Selected text:
>>

The first nine verses tell us of Abraham’s commissioning his servant to go and find a wife for Isaac. The most important thing about this commission is that the wife must not be a Canaanite, but must come from Abraham’s own kin. This practice of marrying only relatives is called “endogamy.” Any Israelite hearing this would immediately have understood the significance of this. Israelites were only to marry other Israelites. They were never to marry the foreign women either of Canaan or of Egypt. In the same way, Christ only married the flesh of His flesh and the bone of His bone. Those who are married to Christ are those who believe in Him, and are therefore the children of Abraham, as Paul says in Galatians. Paul says in 1 Corinthians 7:39 that we must marry only in the Lord.

Young people, this is directly addressed to you. You will be wondering about whom you are to marry in this life. You’ll be wondering about what God’s will is. Here part of God’s will: marry only in the Lord. It should not be even a remote option to marry someone who does not know Jesus as Lord and Savior. That should be your very first concern, as it was Abraham’s. Notice his vehemence about the topic: verse 3: Abraham wants the servant to swear by the Lord, the God of heaven, that the servant will not try to find a wife for Isaac from the daughters of the Canaanites. He even makes his servant place his hand under his thigh in confirmation of this. Probably the phrase “under the thigh” is a euphemism for the male organ of procreation: what Abraham is saying is that the servant must swear also by the offspring that comes from Abraham’s own loins, ultimately, by Christ Himself. Now, the command here to marry only in the Lord does not limit us to people only in our own denomination. The church is one universal church. The key here is whether that person believes in Jesus Christ as Lord and Savior apart from any works of their own. That person must believe the Gospel. If that person does not, then you may not marry that person. Victor Hamilton says it this way, “If Isaac is to inherit the land, he must not marry among those destined to disinherit the land.” So with us today: if we are going to inherit the entire earth, then we must not marry anyone who is not destined to inherit the entire earth. Differences in religion are perhaps the most difficult to overcome. It is hard enough marrying someone from another denomination. But to marry an unbeliever means that religion becomes a taboo subject and a source of strife between the married people. Abraham knew this; Jesus Christ knew this, and so must we. Young people, take note!

<<

What you will do:
Summarize the passage on Abraham's charge to his servant in two sentences.

Word and element location records

>>

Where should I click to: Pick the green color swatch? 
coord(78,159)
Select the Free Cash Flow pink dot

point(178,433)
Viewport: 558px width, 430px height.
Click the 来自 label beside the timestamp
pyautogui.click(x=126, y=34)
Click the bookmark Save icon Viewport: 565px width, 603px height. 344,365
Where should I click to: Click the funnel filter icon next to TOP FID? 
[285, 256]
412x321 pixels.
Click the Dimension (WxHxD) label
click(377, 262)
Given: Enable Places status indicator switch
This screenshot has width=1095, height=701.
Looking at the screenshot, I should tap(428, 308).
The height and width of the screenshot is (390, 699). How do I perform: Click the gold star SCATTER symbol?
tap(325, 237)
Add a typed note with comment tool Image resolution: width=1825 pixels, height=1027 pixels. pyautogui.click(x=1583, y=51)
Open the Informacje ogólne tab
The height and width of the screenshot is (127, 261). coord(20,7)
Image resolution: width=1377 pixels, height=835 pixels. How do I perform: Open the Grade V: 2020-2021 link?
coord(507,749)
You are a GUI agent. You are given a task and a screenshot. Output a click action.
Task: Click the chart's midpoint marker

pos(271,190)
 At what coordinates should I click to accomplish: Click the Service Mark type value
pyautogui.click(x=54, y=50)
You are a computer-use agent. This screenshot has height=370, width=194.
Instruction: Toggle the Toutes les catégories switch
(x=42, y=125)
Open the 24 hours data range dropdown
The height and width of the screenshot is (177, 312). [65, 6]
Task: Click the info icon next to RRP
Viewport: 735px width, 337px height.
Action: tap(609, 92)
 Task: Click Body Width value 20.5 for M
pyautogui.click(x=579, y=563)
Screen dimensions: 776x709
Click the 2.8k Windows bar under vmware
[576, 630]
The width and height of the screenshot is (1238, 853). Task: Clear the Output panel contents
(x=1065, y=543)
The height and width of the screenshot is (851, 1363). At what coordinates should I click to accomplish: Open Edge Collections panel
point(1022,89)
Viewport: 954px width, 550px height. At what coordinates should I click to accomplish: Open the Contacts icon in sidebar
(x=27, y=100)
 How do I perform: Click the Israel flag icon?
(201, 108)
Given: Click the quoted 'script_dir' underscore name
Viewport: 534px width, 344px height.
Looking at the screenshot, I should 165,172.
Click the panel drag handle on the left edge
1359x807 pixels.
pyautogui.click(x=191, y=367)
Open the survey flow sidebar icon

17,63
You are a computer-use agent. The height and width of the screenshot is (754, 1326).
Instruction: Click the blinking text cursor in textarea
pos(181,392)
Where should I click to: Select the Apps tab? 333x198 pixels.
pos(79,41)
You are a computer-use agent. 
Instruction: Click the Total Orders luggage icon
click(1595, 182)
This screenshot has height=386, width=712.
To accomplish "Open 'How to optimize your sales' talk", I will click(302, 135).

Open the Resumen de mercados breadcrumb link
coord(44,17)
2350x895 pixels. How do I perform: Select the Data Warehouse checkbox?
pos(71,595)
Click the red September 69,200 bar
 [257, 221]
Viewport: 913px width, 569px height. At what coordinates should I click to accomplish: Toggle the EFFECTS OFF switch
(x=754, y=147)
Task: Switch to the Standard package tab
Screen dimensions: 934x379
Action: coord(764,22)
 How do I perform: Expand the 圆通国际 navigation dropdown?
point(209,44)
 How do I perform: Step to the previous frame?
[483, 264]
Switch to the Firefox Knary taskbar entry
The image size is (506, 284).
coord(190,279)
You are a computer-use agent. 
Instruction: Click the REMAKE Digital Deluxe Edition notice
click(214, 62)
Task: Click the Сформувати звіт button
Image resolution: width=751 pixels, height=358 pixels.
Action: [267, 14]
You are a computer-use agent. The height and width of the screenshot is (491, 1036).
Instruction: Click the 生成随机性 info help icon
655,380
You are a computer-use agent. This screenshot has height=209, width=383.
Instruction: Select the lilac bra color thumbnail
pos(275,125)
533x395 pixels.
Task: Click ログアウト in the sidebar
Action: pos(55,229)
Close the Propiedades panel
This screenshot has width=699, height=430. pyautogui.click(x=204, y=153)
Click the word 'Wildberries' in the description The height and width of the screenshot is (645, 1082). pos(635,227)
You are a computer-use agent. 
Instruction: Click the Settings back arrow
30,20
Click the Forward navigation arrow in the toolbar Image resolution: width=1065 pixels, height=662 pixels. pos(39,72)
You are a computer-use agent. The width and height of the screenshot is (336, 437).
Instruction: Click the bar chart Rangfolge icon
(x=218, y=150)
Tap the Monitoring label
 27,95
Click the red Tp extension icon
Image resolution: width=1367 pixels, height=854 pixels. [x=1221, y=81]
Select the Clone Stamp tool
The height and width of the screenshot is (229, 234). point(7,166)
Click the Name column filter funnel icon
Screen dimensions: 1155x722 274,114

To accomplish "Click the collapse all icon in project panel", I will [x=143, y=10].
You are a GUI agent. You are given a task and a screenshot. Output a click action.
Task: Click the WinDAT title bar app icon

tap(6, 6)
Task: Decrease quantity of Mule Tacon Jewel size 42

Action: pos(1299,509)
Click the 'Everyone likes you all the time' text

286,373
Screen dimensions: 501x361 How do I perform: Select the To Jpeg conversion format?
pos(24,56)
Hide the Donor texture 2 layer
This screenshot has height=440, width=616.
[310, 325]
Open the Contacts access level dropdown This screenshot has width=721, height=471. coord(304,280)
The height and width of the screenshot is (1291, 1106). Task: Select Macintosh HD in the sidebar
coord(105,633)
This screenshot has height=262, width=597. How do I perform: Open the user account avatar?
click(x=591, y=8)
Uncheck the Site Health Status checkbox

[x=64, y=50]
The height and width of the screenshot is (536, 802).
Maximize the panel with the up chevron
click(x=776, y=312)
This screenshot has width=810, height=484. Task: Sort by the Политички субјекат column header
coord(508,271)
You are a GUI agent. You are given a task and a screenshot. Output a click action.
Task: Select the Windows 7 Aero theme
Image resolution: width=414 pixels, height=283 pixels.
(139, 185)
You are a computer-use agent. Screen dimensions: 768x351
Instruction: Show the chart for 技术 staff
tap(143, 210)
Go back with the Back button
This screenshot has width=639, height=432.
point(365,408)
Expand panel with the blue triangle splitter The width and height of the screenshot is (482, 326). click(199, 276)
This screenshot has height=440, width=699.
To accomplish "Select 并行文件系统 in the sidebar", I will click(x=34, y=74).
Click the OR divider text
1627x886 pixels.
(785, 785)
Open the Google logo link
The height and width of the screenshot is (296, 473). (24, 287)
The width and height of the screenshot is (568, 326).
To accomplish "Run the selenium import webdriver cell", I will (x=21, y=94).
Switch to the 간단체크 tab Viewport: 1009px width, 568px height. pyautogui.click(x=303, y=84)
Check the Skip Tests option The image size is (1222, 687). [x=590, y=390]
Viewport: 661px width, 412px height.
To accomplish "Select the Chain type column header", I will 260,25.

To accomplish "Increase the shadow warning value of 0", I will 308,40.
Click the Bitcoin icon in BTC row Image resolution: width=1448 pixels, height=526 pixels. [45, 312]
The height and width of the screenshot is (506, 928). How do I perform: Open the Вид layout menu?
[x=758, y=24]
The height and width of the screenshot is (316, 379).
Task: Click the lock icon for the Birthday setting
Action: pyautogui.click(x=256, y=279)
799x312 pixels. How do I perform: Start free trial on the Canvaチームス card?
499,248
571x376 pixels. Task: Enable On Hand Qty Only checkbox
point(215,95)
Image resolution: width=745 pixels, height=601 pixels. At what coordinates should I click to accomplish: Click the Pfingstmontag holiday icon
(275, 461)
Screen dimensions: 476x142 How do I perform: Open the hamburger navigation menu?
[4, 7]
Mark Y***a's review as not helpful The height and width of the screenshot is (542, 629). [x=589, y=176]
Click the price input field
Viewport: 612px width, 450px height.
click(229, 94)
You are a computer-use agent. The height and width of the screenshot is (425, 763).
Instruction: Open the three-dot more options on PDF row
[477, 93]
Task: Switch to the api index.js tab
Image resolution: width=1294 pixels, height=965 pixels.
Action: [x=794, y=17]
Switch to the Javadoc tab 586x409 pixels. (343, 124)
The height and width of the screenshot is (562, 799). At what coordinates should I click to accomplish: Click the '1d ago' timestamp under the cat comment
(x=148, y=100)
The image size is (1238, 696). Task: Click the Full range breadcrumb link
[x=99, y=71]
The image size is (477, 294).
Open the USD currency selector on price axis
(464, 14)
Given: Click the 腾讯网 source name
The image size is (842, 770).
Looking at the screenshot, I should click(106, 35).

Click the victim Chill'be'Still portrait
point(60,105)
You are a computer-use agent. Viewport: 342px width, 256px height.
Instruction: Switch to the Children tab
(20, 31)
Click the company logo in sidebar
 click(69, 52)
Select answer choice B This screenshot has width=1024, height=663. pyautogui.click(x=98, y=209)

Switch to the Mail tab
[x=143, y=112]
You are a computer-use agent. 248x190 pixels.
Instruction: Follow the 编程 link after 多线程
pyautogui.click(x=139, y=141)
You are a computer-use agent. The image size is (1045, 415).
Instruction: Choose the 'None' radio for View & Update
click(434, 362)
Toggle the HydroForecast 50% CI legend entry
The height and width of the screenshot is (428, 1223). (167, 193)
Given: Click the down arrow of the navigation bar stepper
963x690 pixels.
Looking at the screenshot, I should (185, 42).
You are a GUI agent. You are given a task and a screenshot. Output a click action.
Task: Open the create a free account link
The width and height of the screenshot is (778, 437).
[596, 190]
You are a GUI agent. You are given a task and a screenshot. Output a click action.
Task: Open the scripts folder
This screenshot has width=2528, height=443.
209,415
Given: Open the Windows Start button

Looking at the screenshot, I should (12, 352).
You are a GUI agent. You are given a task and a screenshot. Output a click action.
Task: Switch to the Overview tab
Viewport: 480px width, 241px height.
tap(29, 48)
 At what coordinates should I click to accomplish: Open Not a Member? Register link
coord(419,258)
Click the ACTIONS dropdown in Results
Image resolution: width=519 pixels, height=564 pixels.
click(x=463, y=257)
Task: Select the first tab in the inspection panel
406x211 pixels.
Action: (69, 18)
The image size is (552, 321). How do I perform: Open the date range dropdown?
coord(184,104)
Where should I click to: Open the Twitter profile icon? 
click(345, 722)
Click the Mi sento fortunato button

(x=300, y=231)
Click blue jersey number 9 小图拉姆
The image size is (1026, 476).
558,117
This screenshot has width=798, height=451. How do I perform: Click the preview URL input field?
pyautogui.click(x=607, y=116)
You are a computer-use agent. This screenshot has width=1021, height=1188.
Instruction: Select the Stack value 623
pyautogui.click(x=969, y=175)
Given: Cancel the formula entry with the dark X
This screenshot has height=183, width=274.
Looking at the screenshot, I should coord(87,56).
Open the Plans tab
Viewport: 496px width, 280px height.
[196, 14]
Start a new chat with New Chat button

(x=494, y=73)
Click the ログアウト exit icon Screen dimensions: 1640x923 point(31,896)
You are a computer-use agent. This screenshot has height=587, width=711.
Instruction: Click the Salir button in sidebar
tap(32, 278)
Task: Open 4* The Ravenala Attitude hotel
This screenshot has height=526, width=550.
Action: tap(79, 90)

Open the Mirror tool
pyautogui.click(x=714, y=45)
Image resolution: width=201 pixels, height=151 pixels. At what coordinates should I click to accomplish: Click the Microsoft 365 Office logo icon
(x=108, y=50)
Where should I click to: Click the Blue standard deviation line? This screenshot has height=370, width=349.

<<

Solved exercise:
Abraham commissions his servant to find a wife for Isaac from Abraham's own kin rather than from the Canaanites, a practice called endogamy that the passage compares to Christ marrying only His own flesh and to Paul's command in 1 Corinthians 7:39 to marry only in the Lord. Young people are told that marrying someone who does not know Jesus as Lord and Savior should not even be a remote option, although the command does not limit them to their own denomination, because marrying an unbeliever makes religion a taboo subject and a source of strife.